Mais pourquoi les séries les plus novatrices - « Lost », « Desperate Housewives », « 24 heures » - viennent-elles des États-Unis ?

Outre-Atlantique, terre d’immigration, les hommes arrivaient des quatre coins de la planète ; c’était Babel et ses langues multiples. Pour jouer son rôle, le spectacle devait être compris de tous ; l’expression physique, le mouvement, l’action l’emportaient sur le verbe. Charlie Chaplin venait du cirque. Et les films d’action américains appartiennent à cette ligne : c’est du cirque, explosions, cascades, exploits. Du coup, tout le monde comprend, aux quatre coins du monde. La télévision américaine et la télévision européenne sont différentes de ce point de vue même si leurs particularités sont en train de s’estomper.

Ce que déplorent les élites françaises, qui dénoncent l’impérialisme du mo­dèle américain et ont tendance à mépriser la télévision populaire.

Pas toutes les élites. Relisez les chroniques de François Mauriac. Prenez de Gaulle aussi. Ce fut un fan d’« Intervilles ». « La Caméra explore le temps », « Lecture pour tous », « Cinq colonnes à la une » avaient leurs fidèles dans l’élite. Même si certains se faisaient une vertu de mépriser les « étranges lucarnes », ils ne se privaient pas de les regarder. En cachette.

Revenons à l’actualité. En quoi le tout numérique révolutionne-t-il la donne médiatique ?

Jamais un nouveau moyen de communication n’a éliminé les anciens. Ils s’addition-naient ; chacun restant sur ses terres, gardant son cadre juridique, financier, professionnel. Aujourd’hui, c’est différent. Un seul système, un seul langage : le numérique.
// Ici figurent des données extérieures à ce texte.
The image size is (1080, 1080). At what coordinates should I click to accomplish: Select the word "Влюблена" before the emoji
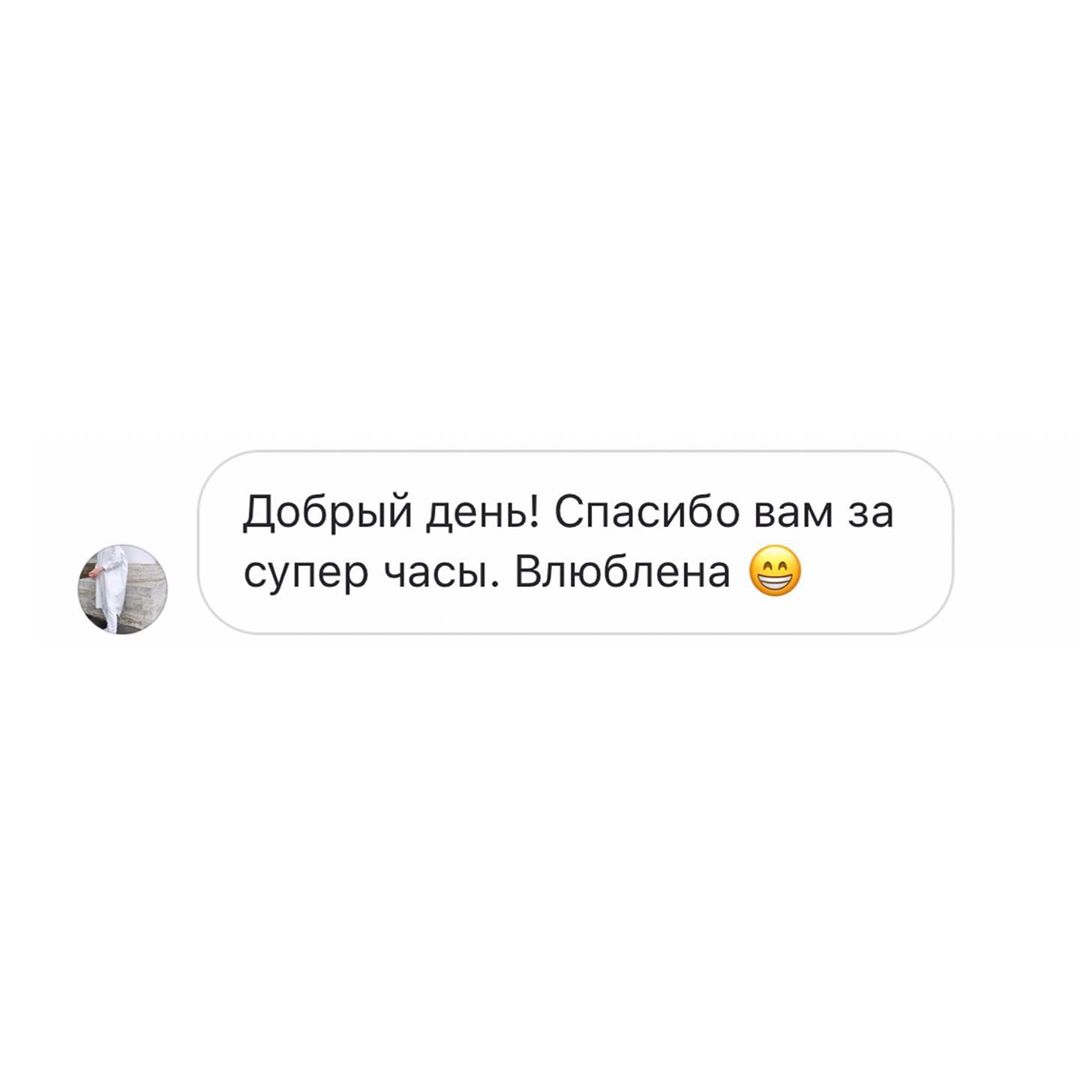[x=622, y=571]
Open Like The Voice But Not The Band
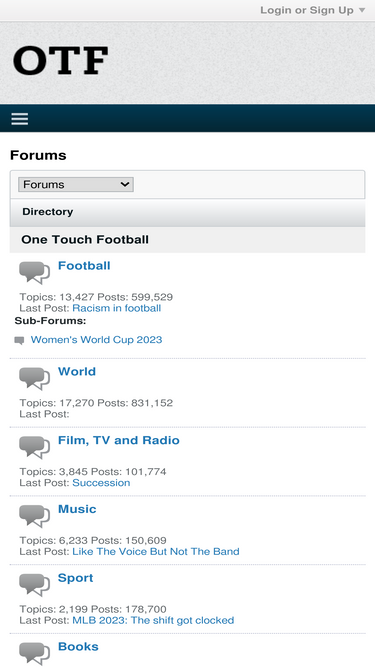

Tout est ou sera compatible. D’après la Genèse, lorsque Dieu a vu que les humains avaient la prétention de s’élever jusqu’à lui, il leur envoya l’ordre des langues. Incapables de se comprendre, ramenés à leur condition de mortels, ils n’ont pas pu achever la tour. Eh bien, la fatalité de Babel est levée. Mieux, le public sort de son statut historique de consommateur ; ancien sujet, il se veut maître, disputant aux professionnels le pouvoir de communiquer. C’est un bouleversement formidable, excitant. Vivement demain, pour connaître la suite.